New cross-sectional slenderness limits for stiffened rectangular concrete-filled steel tubes

Abstract

Rectangular concrete-filled steel tubes (RCFST) are efficient structural members that exhibit good strength, stiffness, and ductility. The mechanical properties of RCFST can be further enhanced by the addition of internal stiffeners which delay local buckling of the tube, improve load transfer, and can confine the concrete. Numerous experimental and analytical studies have been performed to characterize the behavior of stiffened RCFST. However, most studies focus on a single type of stiffener. Also, most major design standards do not provide guidance on how to account for the beneficial effects of the stiffeners. The objective of this work was to develop strength design recommendations for short stiffened RCFST columns and beam-columns that are applicable to a variety of stiffener types.
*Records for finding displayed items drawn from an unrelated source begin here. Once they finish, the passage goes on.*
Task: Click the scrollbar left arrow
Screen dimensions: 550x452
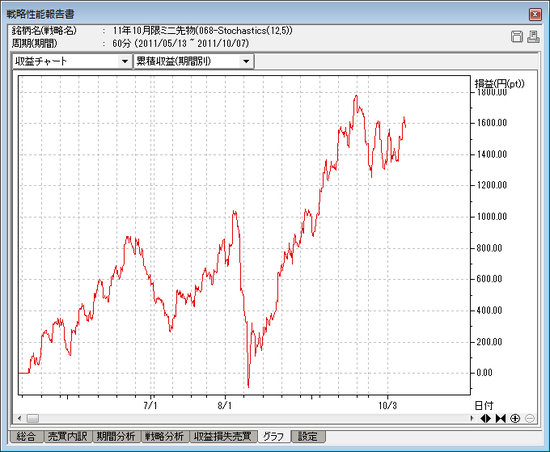Action: [x=20, y=418]
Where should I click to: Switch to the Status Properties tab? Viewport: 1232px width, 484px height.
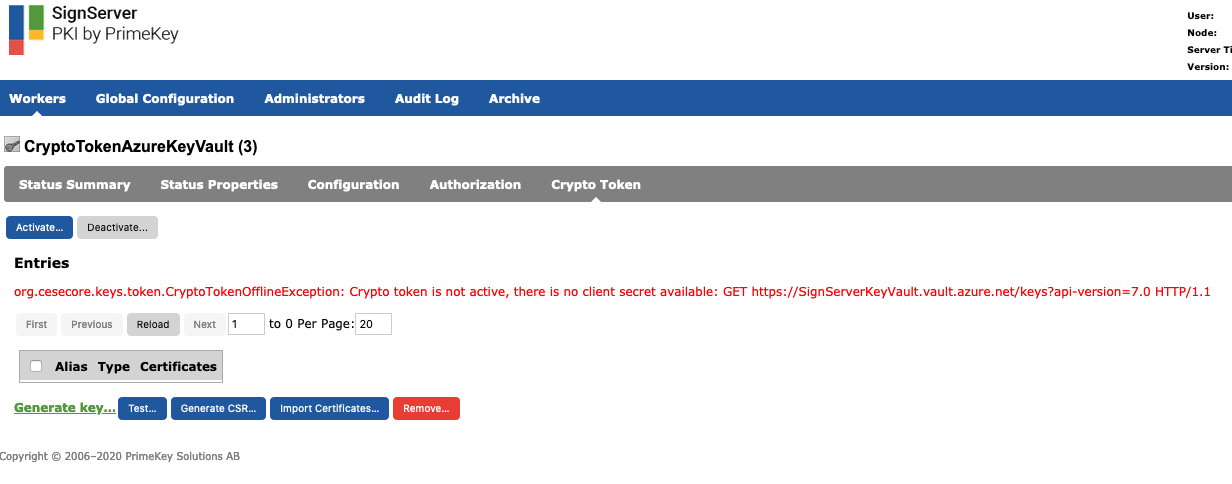tap(219, 184)
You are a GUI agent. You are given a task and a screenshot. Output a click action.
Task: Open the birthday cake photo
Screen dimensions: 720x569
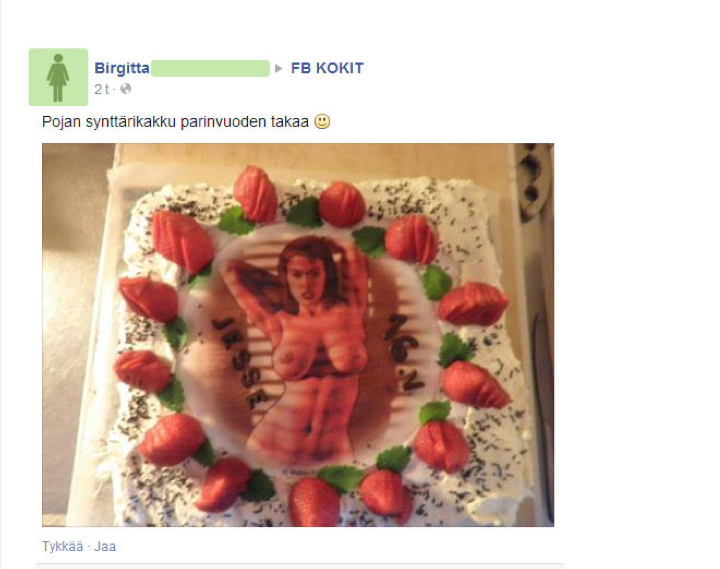(x=298, y=335)
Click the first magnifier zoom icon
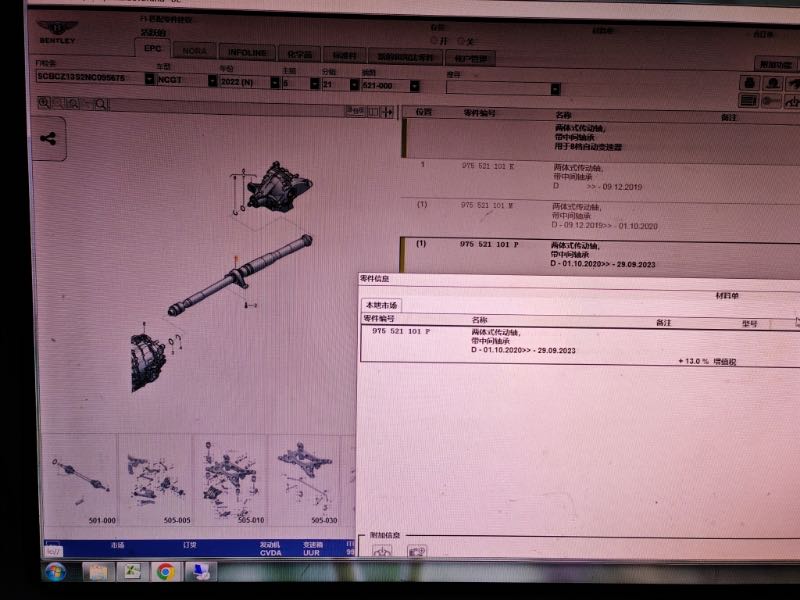The width and height of the screenshot is (800, 600). (x=44, y=103)
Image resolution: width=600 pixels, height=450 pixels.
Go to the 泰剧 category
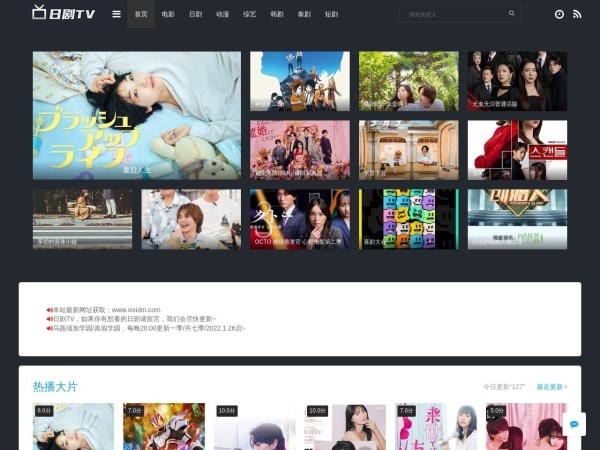click(x=303, y=14)
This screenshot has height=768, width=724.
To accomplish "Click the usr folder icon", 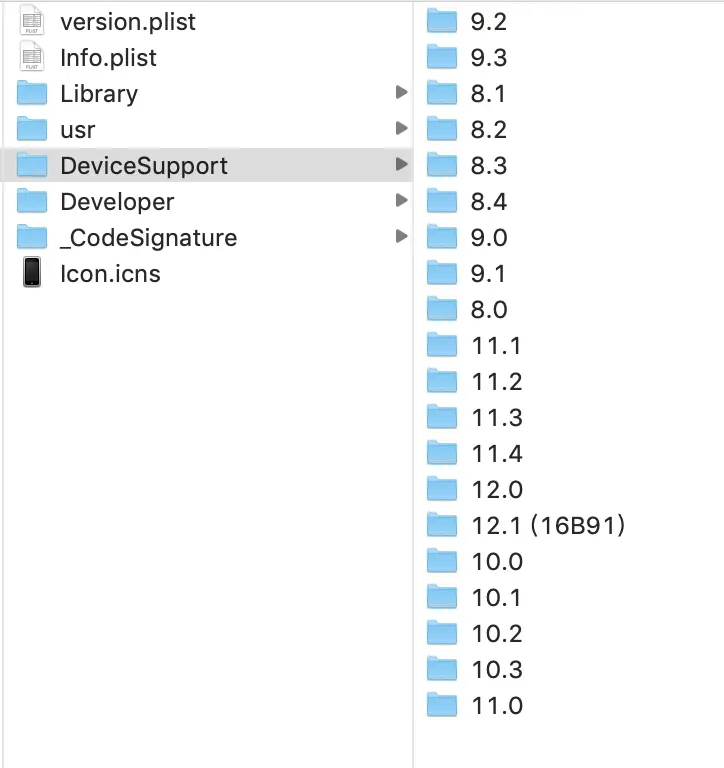I will 32,129.
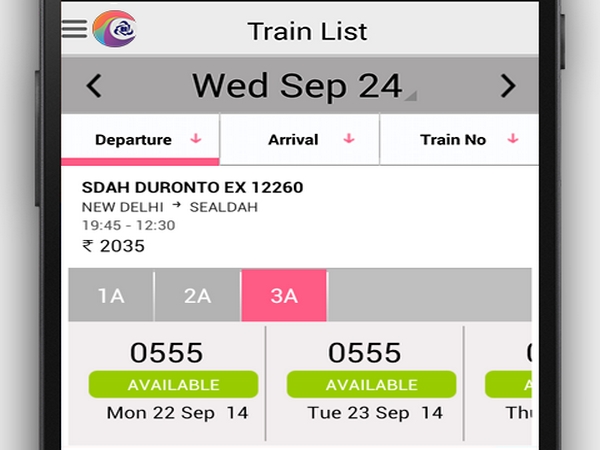Sort trains by Train No tab
The image size is (600, 450).
(453, 140)
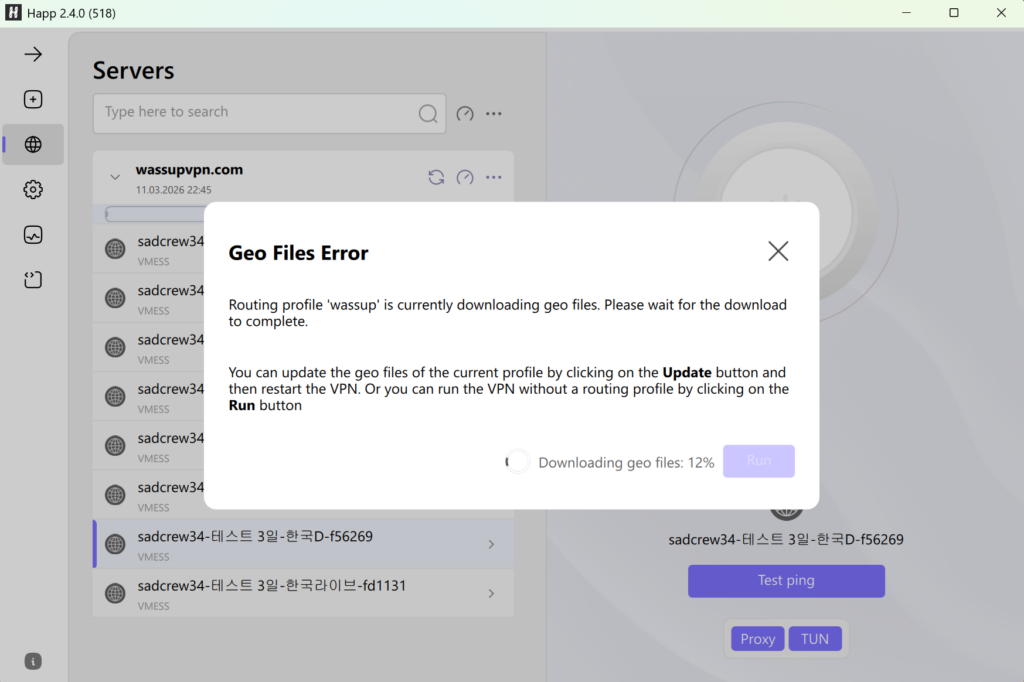Image resolution: width=1024 pixels, height=682 pixels.
Task: Open the Servers header more options menu
Action: point(494,114)
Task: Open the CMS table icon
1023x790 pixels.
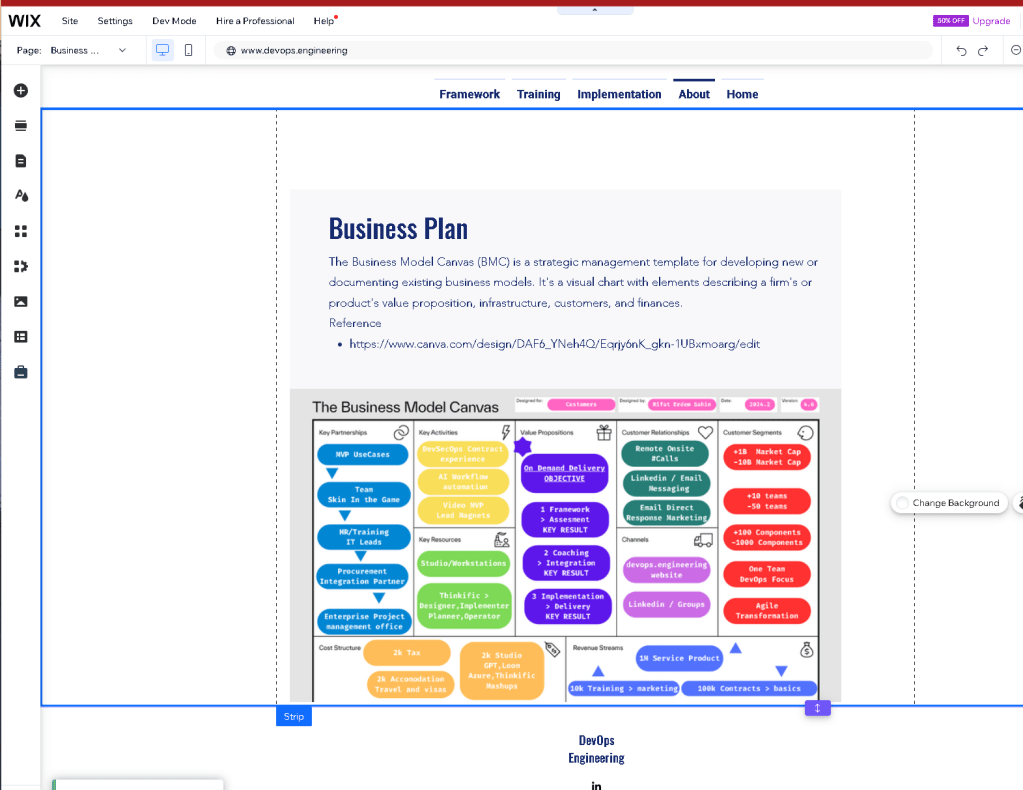Action: coord(21,337)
A database of previously published experimental tests on stiffened RCFST members was compiled and the experimental results were compared to American, European, and Chinese design standards. Each of these standards employs the plastic stress distribution method for filled composite members that are not susceptible to local buckling as identified using cross-sectional slenderness ratio limits. The results indicate that neglecting the stiffeners is unnecessarily conservative. New cross-sectional slenderness ratio limits are proposed for stiffened RCFST, allowing a greater range of members to be assessed using the plastic stress distribution method. These results provide strong justification for changes to design standards to recognize the benefits of highly efficient stiffened RCFST members.